I don't know if my parenting style made her more confident or if it is just her own personality.
What I do try and tell dd is that being a child can feel like forever and other children can be cruel but when you are a grown up you don't have to see people you don't like. Any bullies from school could basically disappear out your life when you leave school. So being in a horrible situation as a child won't last forever.
Tbh I worry about suicide in young people after losing a friend as a teen. But that is whole other can of worms and nothing to do with what we are talking about in this case.

Anonapapple · 05/07/2021 07:56

Agree with a pp that confidence comes from exposure to new situations. Your daughter is a bit young at the minute, but a great confidence booster for slightly older children is to get them to reflect on their own progress. 'You used to be really scared to go down slide but you kept trying and now you really enjoy going down by yourself!'
I also teach my children how to 'talk to themselves' when they feel daunted, saying things like 'I can do this'. I back this up by saying 'I believe in you, I know you can do it' when they are about to do something they feel a bit afraid of.

I believe that these kinds of experiences and reflections are what instill confidence...being out of their comfort zones and getting into the habit of seeing the process through.

Obviously I praise my kids traditionally too because they are amazing to me, but I dont want them to judge themselves by my reactions and crave the approval of others.

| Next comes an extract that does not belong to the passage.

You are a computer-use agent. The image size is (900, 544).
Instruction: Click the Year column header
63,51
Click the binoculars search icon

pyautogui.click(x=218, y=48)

I had no confidence growing up but my husband was great at pushing me out of my comfort zone and I have developed so much confidence as an adult. I try to apply the techniques he used on me with the kids and I can see that they are becoming more confident all the time.

Weebleweeble · 05/07/2021 07:58

Surely most 3 / 4 year olds fidget and might look away if a strange adult looms over them.
They are 3. Humans in the making - expecting them to have acquired the behaviours of social politeness at that age is mad.

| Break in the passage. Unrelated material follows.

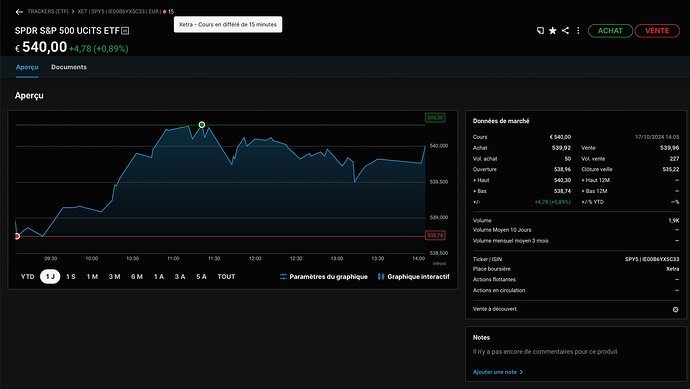The image size is (690, 389).
Task: Go back using the left arrow icon
Action: coord(19,12)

gemloving · 05/07/2021 08:18

@nomore77

It’s sad that shy is a dirty word - and that children/people aren’t allowed to be who they are. On the other hand I can see why it is, because being shy has disadvantaged me in so many ways.
Nothing wrong with being shy, I'm loud and out there and have a lot of quiet shy friends and husband as we complement each other. Two of my besties in school (still my besties) were shy and I spoke up a lot for them including bullies. Now looking back, should I have defended them or let them speak for themselves? I don't know but it felt like the right thing to do when I was young. Fuck bullies, no matter the age.

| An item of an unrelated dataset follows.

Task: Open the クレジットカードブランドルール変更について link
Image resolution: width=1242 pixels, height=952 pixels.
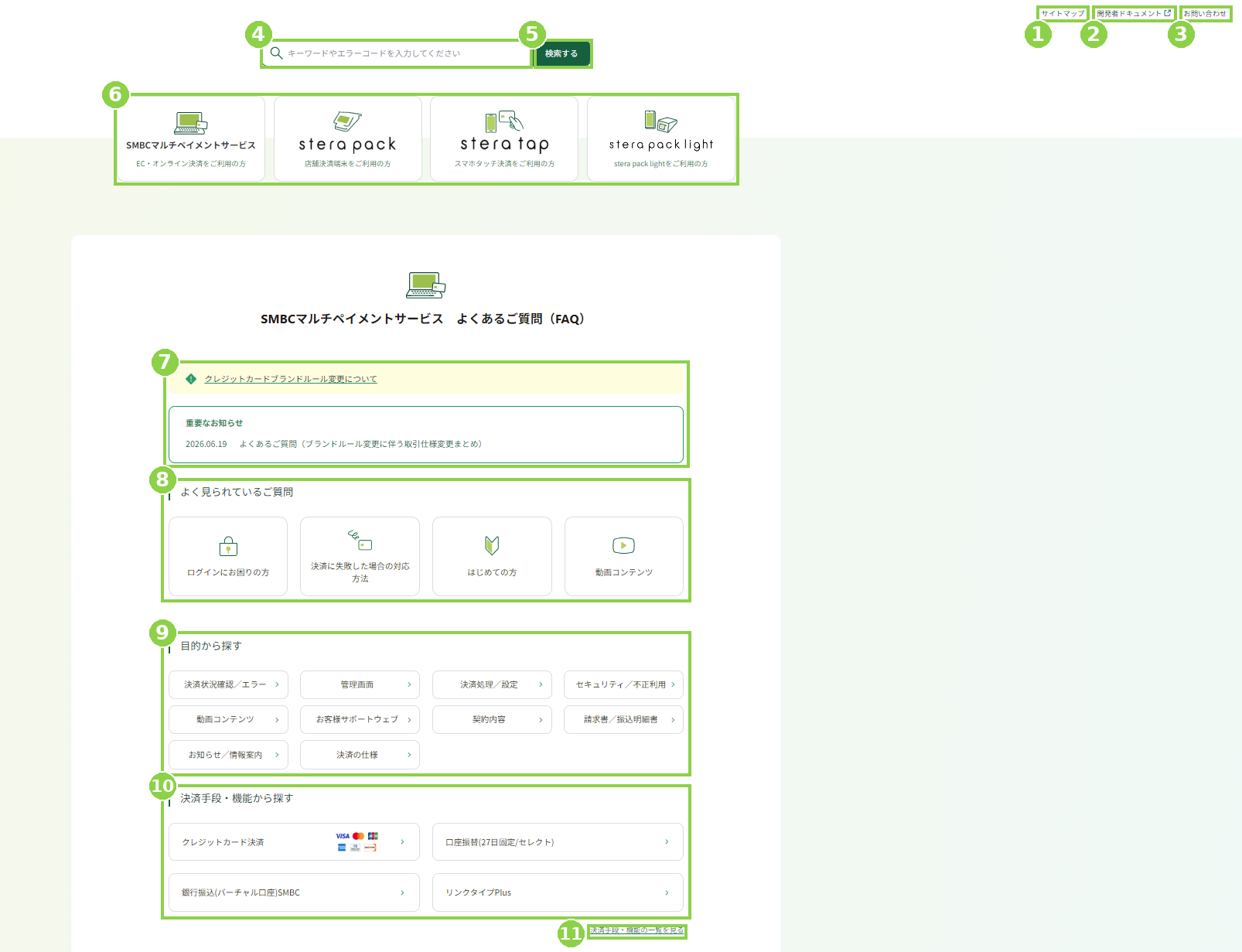Action: 291,379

I have two children (2 1/2 & 9 weeks), I don't think you need to say "she's a bit shy" if she's not interested in playing with someone and wants to do her own thing. We feel like we have to explain our child's behaviour to other parents but you don't owe that parent an explanation and as far as I'm concerned, not many including me need an explanation or would be phased by it. My first born is super social and loves to interact with other children, his best friend often likes to do his own thing and doesn't join in even though my child asks him to and I just say that E wants to do his own thing now and mummy can join in if he wants me to (often I'm not as interesting though haha). Kids will be kids, they play with whom they want, when they want, so no need to label her and excuse her behaviour if she's done nothing wrong in that sense.

One thing mama, your anxiety and your past experiences seem to sit deep and that's ok, it is often that way but don't let your anxiety make you worry what might happen. Try to raise a confident child. It's good to tackle confidence but don't worry about something that hasn't happened. In a way, it won't change the outcome.

Never forget that you're worthy and always have been, those bullies and whatever happened to you in the past probably don't even know what damage they've caused + you're a wonderful mum not wanting for this to happen to your baby (I know she's not a baby but no matter the age, they'll be our babies).